» **EXERCISE TEXT**
_____

We will read Thoreau and Emerson’s Transcendentalist claims about the natural world
and then look at early twentieth century writers who described the western mountains,
prairies, and California desert; we will read later 20thc authors concerned about
wilderness loss or management, toxicity, concepts of sustainability, and the dependence
of the human on the non-human world. You will do short written analyses of texts, a
final exam, and a creative final research project.
Course Texts (all books available at Shaman Drum Bookshop, 313 S. State, 2nd Fl.):
John Muir, The Mountains of California
Mary Austin, Land of Little Rain
Aldo Leopold, The Sand County Almanac
Willa Cather, My Antonia
William Faulkner, Three Famous Short Novels
Leslie Marmon Silko, Ceremony
Carolyn Merchant, The Columbia Guide to American Environmental History
Part I of coursepack at Accu-copy on William Street; I will let you know when Part II is
ready.

_____

» **THE PROBLEM**
Decide whether each statement below agrees with the course description, answering yes or no and quoting the words of the description that decide it. 1. All of the course books can be bought at Shaman Drum Bookshop. 2. Part II of the coursepack is already available. 3. The coursework includes a final exam.

_____

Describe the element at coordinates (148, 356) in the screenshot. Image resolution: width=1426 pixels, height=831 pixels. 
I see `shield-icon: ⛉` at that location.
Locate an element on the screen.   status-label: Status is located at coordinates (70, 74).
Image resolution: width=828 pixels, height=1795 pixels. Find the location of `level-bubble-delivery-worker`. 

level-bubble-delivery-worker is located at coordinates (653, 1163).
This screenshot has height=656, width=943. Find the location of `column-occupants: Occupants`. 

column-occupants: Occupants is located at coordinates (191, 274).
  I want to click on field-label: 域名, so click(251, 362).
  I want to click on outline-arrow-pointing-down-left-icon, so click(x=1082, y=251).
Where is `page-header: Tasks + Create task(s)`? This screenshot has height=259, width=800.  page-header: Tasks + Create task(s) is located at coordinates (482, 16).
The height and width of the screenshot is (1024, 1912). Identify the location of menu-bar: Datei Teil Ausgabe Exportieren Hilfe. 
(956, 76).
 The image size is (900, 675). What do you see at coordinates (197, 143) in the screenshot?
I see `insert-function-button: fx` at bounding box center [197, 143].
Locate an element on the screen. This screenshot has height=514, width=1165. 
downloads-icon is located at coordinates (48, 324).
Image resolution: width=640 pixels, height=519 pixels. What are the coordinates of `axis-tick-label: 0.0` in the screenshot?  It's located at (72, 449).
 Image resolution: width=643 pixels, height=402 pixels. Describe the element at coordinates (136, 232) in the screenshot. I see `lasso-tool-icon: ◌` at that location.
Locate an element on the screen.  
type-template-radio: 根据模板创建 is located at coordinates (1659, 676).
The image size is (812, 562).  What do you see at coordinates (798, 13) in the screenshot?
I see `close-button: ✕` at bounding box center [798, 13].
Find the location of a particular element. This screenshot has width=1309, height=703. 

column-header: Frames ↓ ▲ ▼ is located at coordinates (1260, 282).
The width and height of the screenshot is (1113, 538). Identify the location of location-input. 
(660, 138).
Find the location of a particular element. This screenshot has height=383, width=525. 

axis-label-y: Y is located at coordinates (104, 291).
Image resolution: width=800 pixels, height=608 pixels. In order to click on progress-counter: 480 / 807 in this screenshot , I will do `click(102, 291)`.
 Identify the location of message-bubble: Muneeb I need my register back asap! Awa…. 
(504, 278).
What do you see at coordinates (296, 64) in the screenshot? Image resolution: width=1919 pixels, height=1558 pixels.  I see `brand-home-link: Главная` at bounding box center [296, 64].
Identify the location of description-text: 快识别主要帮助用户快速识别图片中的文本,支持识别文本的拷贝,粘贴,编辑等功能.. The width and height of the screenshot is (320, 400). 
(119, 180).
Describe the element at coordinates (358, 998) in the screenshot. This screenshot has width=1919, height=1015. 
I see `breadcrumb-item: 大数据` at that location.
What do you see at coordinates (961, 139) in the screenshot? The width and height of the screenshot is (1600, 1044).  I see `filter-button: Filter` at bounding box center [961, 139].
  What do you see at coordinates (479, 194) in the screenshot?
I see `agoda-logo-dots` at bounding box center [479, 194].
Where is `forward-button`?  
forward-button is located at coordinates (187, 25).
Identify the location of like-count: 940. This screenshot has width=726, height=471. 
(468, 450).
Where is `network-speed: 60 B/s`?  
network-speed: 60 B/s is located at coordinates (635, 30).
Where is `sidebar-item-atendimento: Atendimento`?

_____

» **OUTPUT BELOW**
1. Yes: "all books available at Shaman Drum Bookshop, 313 S. State, 2nd Fl."
2. No: "I will let you know when Part II is ready."
3. Yes: "You will do short written analyses of texts, a final exam, and a creative final research project."